U.S. employment numbers suggest economic slowdown

The United States gained only 94,000 jobs in November, the Labor Department announced, a considerable retreat from the month before, adding the strongest signal yet that the economy appears to be headed for a significant slowdown.

U.S. employment numbers suggest economic slowdown
But the jobs report - an important indicator of the overall health of the economy - also provided some comfort that the United States has not slipped into recession and may not be weakening as rapidly as some have feared.

The unemployment rate held steady at 4.7 percent for the third consecutive month, as a survey of households found surprisingly strong growth in employment.

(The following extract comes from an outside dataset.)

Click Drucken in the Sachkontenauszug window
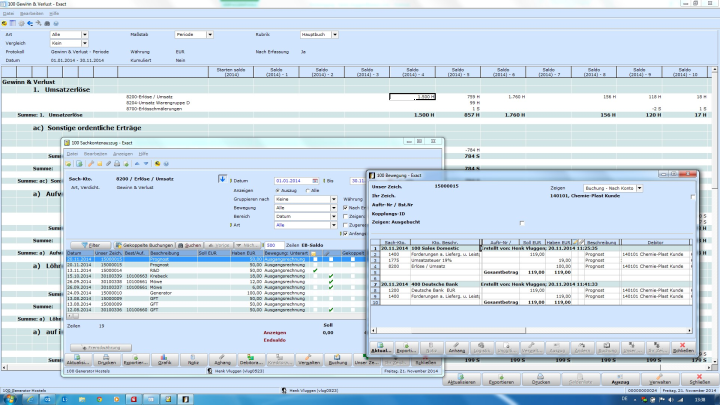720x405 pixels. (105, 361)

"The expansion is intact, but increasingly frayed," said Mark Zandi, chief economist at Moody's Economy.com. "Job creation is just enough to keep us out of recession, but not enough to keep recession at bay for much longer. It's indicative of a very fragile economy that will come undone unless conditions improve soon."

On Wall Street, markets absorbed the labor data with ambivalence. On the one hand, the employment picture offered assurance that the economy was not plummeting and may continue to expand, bolstering corporate profits. On the other hand, those very assurances sowed worry that the Federal Reserve will feel less pressure to ease interest rates when it convenes on Tuesday.

Some market participants have called for an aggressive half-point cut, but a stronger job market may make a quarter-point cut more likely. Central bankers have signaled that they intend to ward off a recession with looser credit, but several remain wary of fueling inflation with an unnecessarily sharp cut, particularly in a period of unusually high oil prices.

"Financial markets can kiss goodbye any chance of a half point cut at next week's meeting," said Ellen Zentner, U.S. macroeconomist at Bank of Tokyo-Mitsubishi in New York. "The kind of average jobs growth we've been getting, in the neighborhood of 100,000 per month, is like butter to the Fed, which looks to keep job creation going, but not so much so that wage inflation becomes a concern."

Indeed, average hourly wages among rank-and-file workers - about four-fifths of the work force - ticked up 8 cents, to $17.63 last month, according to the jobs report.

Some economists were puzzled by the bump in wages, given that high-paying jobs in manufacturing and financial services continued to erode last month, while many of the new jobs came in lower-paying retail.

The November wage increase came against a more pronounced backdrop - an erosion of spending power for most U.S. workers.

Wage gains in the current economic expansion have been weaker than in decades past. Over the last four years, the inflation-adjusted hourly wage for rank-and-file workers has risen by just a penny, from $17.62 in November 2003. After taking inflation into account, wages have actually fallen over the last year, from roughly $17.69 last November.

"The basic family budget and outlook is still insecure," said Andrew Stettner, interim director of the National Employment Law Project in New York. "Workers are still very anxious about their economic security."

That sense of insecurity continues to gnaw at the economy, as reflected in surveys of consumer confidence. Given that consumer spending makes up 70 percent of the U.S. economy, economists continue to worry that a weakening job market will translate into less spending, which could deliver a downward spiral of pain: less investment by companies, and less hiring as business dries up.

Though the report Thursday eased worries that such a spiral had already begun, it did little to eliminate concerns about the future.

"It tells you that we're not in a recession now," said Jan Hatzius, chief U.S. economist at Goldman Sachs. "There was a question about that before."